What is apparent in Canadian real estate markets is that they are more buyer-driven than seller-driven, which is not really surprising in a market that is experiencing tight inventory situation across all segments. Under the present condition, home prices may be going a little over their real value in some real estate markets, but this not necessarily mean that the markets are in a bubble.

The Canadian Real Estate Association, in a recent announcement, reported that the resale segment is expected to post record performance in 2010, especially in the first half of the year. The market for resale home units is forecast to hit 527,300-level for 2010. This is equivalent to 13.3 percent growth in sales from 2009. There are no indications that speculation is getting into the decision making of both active buyers and sellers in real estate markets in Canada.

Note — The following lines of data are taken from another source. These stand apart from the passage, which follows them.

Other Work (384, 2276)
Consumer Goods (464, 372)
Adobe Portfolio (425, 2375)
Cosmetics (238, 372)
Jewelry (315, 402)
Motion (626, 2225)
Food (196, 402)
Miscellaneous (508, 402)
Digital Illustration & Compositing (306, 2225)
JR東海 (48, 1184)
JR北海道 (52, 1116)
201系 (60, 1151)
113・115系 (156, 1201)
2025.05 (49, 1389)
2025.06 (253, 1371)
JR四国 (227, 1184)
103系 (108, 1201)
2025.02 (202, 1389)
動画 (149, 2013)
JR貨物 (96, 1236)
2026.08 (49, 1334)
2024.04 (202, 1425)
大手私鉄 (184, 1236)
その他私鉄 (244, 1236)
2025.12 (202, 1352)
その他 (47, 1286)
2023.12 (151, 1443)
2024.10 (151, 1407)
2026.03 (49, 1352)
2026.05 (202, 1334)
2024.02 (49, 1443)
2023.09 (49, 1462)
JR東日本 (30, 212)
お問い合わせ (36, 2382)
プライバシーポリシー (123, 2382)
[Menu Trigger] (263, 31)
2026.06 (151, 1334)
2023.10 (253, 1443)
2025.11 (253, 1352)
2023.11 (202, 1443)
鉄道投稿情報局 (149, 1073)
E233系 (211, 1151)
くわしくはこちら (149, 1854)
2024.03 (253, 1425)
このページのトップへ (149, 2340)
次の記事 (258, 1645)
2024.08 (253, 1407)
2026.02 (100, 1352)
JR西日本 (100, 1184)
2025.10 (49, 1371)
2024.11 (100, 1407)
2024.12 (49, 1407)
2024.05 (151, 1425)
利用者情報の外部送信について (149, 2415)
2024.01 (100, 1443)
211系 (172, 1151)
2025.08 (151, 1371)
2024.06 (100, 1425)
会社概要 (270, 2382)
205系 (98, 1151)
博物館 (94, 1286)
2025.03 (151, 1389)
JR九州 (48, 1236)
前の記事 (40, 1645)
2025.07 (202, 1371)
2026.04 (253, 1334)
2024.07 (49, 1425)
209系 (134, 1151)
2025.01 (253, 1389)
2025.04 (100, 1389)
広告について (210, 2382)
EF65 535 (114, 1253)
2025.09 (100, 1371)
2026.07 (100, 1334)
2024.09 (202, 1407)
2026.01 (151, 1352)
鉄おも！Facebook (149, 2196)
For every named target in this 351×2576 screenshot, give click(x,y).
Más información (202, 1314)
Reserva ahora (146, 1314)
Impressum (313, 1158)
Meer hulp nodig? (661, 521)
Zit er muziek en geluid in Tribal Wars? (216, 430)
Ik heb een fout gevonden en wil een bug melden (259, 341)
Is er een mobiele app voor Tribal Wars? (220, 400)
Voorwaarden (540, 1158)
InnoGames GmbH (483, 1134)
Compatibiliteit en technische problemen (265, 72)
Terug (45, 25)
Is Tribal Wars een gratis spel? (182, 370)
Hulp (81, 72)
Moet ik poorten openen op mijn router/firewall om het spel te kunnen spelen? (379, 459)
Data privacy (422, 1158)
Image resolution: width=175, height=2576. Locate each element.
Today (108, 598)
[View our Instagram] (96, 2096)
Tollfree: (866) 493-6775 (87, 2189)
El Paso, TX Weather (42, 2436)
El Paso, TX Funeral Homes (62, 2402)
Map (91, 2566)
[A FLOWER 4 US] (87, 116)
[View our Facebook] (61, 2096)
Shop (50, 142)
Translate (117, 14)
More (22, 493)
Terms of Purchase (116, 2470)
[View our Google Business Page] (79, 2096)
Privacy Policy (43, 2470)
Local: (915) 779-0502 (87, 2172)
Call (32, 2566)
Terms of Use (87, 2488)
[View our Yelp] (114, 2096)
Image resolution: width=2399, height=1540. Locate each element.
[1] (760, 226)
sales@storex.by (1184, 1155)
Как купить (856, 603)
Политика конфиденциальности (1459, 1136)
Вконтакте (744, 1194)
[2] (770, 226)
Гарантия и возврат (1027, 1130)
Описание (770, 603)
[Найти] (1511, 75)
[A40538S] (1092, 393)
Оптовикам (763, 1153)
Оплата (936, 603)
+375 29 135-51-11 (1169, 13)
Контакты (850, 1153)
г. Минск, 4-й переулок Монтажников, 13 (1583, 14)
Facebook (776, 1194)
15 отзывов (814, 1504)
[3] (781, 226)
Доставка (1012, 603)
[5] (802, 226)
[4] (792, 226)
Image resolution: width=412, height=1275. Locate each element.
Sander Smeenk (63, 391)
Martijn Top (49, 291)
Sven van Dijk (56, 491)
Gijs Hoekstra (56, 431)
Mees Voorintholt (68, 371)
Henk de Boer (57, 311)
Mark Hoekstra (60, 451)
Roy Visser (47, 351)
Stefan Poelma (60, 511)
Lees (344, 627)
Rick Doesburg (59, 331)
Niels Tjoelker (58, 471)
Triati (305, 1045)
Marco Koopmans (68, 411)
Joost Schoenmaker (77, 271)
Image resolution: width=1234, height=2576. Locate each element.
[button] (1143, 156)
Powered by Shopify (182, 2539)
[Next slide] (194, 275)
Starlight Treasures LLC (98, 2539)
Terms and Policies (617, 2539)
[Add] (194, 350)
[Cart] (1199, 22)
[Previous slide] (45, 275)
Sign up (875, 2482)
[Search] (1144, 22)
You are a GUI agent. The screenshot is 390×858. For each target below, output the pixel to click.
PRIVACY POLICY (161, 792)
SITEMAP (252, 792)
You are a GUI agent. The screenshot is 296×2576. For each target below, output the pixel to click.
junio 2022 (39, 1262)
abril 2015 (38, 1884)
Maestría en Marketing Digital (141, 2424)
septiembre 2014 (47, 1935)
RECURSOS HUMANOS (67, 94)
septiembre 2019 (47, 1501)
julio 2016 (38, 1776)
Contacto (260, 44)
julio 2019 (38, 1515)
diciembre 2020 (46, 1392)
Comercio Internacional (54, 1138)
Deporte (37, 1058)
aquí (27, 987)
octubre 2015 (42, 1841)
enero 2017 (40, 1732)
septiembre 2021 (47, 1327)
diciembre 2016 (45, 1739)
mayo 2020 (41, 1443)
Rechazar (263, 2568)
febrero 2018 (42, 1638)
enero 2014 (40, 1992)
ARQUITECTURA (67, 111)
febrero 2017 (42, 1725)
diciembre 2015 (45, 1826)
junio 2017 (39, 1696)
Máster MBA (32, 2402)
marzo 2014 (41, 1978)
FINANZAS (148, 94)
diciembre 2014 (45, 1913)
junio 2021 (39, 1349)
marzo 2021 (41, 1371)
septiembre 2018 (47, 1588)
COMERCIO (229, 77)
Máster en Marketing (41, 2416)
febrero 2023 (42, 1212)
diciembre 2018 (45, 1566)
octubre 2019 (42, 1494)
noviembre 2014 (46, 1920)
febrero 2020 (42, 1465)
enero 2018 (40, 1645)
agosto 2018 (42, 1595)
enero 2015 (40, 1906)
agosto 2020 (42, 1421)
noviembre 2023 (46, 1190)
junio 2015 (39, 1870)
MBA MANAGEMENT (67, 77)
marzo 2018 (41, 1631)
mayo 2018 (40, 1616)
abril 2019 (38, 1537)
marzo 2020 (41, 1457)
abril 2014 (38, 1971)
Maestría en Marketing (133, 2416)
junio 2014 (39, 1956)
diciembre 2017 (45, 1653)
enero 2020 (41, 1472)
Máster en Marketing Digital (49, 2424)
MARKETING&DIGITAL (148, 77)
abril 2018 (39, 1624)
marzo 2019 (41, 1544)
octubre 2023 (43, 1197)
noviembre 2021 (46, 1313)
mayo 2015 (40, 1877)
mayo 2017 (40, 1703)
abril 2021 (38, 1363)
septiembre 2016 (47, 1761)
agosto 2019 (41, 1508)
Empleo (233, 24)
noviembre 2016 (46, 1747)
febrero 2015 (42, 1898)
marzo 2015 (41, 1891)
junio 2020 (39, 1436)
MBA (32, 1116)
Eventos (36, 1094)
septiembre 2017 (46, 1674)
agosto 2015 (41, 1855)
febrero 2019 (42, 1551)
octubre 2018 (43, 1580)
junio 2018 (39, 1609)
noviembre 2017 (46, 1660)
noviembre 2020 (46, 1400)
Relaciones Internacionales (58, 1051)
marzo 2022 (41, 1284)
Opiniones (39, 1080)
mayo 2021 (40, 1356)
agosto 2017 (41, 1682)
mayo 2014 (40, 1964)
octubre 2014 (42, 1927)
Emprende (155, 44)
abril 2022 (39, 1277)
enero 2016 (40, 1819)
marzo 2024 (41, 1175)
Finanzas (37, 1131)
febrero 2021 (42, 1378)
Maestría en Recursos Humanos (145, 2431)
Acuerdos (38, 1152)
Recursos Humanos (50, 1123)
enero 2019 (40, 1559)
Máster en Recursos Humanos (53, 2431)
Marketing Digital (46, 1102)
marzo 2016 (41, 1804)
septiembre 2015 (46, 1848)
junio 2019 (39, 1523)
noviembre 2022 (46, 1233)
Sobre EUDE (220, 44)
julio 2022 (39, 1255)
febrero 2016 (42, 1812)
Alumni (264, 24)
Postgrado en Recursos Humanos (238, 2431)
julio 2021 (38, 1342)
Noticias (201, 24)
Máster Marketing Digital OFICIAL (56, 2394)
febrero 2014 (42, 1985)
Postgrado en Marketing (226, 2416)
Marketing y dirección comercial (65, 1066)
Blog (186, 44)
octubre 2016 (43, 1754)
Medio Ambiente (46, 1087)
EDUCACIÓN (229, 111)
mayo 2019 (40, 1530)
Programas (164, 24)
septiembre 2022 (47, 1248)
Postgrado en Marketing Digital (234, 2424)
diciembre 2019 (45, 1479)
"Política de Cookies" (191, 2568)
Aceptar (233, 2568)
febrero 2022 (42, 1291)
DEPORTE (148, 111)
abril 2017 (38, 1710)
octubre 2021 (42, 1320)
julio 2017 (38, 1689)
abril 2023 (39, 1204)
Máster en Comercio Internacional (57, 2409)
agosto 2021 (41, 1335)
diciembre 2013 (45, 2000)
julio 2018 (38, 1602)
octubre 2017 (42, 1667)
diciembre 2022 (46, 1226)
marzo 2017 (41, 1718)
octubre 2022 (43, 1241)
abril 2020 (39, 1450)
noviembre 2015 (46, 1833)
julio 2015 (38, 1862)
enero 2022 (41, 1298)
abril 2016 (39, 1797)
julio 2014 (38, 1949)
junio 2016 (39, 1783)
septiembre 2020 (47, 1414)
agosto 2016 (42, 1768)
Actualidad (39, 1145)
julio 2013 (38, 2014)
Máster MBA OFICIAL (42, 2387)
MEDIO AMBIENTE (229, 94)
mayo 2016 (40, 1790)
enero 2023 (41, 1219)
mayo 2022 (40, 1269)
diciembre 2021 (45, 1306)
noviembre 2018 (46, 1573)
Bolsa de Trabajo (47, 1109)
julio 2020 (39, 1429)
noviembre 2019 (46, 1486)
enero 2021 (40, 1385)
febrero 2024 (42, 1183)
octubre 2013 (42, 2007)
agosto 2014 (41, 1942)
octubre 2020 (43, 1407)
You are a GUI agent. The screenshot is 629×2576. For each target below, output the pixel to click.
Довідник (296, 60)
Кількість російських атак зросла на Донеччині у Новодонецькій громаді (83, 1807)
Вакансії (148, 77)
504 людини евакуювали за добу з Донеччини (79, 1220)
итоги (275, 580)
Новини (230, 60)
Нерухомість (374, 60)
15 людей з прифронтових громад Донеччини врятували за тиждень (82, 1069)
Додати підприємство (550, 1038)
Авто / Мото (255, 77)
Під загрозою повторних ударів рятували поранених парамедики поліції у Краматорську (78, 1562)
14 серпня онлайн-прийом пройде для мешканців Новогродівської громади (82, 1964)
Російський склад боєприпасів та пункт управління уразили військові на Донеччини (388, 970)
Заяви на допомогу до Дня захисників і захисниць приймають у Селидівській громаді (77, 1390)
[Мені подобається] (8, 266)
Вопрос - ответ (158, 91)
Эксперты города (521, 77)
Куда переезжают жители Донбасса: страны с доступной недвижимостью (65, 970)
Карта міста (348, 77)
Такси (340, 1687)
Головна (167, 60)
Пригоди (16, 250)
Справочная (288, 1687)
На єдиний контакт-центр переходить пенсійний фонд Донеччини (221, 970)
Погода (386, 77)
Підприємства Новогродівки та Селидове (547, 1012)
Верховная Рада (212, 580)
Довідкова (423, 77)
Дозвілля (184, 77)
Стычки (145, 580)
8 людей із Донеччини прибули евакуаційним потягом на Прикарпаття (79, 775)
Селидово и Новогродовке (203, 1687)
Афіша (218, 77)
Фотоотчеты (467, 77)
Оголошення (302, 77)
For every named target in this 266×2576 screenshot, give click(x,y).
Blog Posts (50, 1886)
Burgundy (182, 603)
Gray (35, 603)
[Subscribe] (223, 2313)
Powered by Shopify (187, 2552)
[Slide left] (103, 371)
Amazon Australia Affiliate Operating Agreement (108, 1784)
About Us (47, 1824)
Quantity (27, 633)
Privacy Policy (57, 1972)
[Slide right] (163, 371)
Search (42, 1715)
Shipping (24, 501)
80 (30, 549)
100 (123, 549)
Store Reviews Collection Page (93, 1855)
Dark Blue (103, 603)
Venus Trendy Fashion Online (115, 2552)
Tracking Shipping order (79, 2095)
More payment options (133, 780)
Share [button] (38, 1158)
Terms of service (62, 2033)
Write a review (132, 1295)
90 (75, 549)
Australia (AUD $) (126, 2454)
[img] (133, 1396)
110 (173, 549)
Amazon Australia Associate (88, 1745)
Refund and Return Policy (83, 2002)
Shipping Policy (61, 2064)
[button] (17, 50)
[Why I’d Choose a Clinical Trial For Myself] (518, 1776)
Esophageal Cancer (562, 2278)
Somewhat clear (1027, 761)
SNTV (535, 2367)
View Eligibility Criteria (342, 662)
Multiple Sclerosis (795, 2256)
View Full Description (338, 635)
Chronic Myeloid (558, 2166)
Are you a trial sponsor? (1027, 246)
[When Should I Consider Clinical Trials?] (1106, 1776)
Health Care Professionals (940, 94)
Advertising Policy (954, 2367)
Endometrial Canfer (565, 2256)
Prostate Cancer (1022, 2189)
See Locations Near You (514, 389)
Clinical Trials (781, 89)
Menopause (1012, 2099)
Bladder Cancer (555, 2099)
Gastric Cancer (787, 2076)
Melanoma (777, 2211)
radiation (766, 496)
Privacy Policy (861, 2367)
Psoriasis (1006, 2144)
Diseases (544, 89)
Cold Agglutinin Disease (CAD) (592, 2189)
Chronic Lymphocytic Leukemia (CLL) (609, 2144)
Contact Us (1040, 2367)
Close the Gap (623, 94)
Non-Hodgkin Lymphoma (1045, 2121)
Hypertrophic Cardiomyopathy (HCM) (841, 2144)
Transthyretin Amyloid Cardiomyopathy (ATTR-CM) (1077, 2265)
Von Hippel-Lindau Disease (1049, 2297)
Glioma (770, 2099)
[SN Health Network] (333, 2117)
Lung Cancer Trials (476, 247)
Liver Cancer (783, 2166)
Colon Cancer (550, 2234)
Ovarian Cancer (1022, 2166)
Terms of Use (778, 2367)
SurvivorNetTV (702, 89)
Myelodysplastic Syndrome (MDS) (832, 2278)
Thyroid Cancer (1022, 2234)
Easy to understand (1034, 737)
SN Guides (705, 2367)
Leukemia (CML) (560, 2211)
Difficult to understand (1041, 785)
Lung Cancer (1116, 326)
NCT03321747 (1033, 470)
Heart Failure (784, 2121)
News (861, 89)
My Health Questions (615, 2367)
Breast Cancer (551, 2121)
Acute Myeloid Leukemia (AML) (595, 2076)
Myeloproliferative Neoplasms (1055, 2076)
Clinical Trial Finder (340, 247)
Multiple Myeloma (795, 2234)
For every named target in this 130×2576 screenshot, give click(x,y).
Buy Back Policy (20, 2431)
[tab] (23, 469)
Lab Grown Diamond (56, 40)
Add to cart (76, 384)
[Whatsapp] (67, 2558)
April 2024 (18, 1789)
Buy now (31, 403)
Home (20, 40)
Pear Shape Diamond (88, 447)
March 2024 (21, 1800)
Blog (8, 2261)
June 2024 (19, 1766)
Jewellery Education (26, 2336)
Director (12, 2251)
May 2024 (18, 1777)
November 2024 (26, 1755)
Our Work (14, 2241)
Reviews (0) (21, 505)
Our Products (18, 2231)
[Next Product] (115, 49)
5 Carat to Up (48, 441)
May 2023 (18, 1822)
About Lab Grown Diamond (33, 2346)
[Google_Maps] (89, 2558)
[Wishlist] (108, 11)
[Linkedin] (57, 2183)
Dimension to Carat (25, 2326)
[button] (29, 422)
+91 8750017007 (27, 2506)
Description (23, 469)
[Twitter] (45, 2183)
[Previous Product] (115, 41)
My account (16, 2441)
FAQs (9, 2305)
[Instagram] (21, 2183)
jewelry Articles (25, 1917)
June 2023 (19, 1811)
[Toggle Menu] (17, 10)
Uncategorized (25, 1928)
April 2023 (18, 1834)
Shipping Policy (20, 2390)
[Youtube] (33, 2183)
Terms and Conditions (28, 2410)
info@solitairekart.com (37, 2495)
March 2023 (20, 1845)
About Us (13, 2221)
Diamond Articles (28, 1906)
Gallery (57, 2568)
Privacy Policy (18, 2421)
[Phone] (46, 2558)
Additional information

Industry experts have attributed these events in real estate markets to the lower interest rates and the intention of home buyers to make the buy before the harmonized sales tax is implemented. This is the prevailing situation in real estate markets in British Columbia and Ontario. Real estate markets are expected to go through adjustment phase once higher interest rates take effect in the second half of 2010.

Riding on its positive performance in 2009, the new home segment is expected to be one of the most active sectors for 2010. The seasonally-adjusted growth rate has breached the 186,300-mark in January. This is equivalent to a 5.8-percent jump from December 2010 home-starts sales. On the other hand, Canada Mortgage and Housing Corporation predicted a sustained growth in this segment for 2010 when it reported a total of 149,081 units of home-starts sold for 2009. In the same report released by CMHC, sales of starter home units in urban territories reached 165,200 in January 2010 which is equivalent to 4.4 percent growth over the same period last year. On the other hand, total sales of multiple housing units posted a 4.4 growth, while detached home starts yielded a 3.3 percent in January 2010.

Some sectors believe that the fear of possible bubble is being fueled by the remarkable rebound of real estate markets after the major economic downturn a couple of years back. However, market experts believe that this industry-leading performance will not be sustained. The frenzied activity will ultimately taper off once markets make the necessary corrections.

These positive developments in the real estate markets come in the heels of the recent announcement by the federal Competition Bureau that it is challenging the rules that are being imposed by the Canadian Real Estate Association. The Federal Bureau contends that the prevailing condition limits the range of choices for homeowners. This has led to situations where consumers are forced to get services they don’t need or desire.

The Competition Bureau has already filed with the Competition their application seeking to repel the rules that are being implemented by CREA, particularly those that apply on the use of the MLS. There are ongoing talks between the Competition Bureau and the CREA to come out with a mutual agreement to resolve the contentious issues although there are no substantial results have come out from these talks.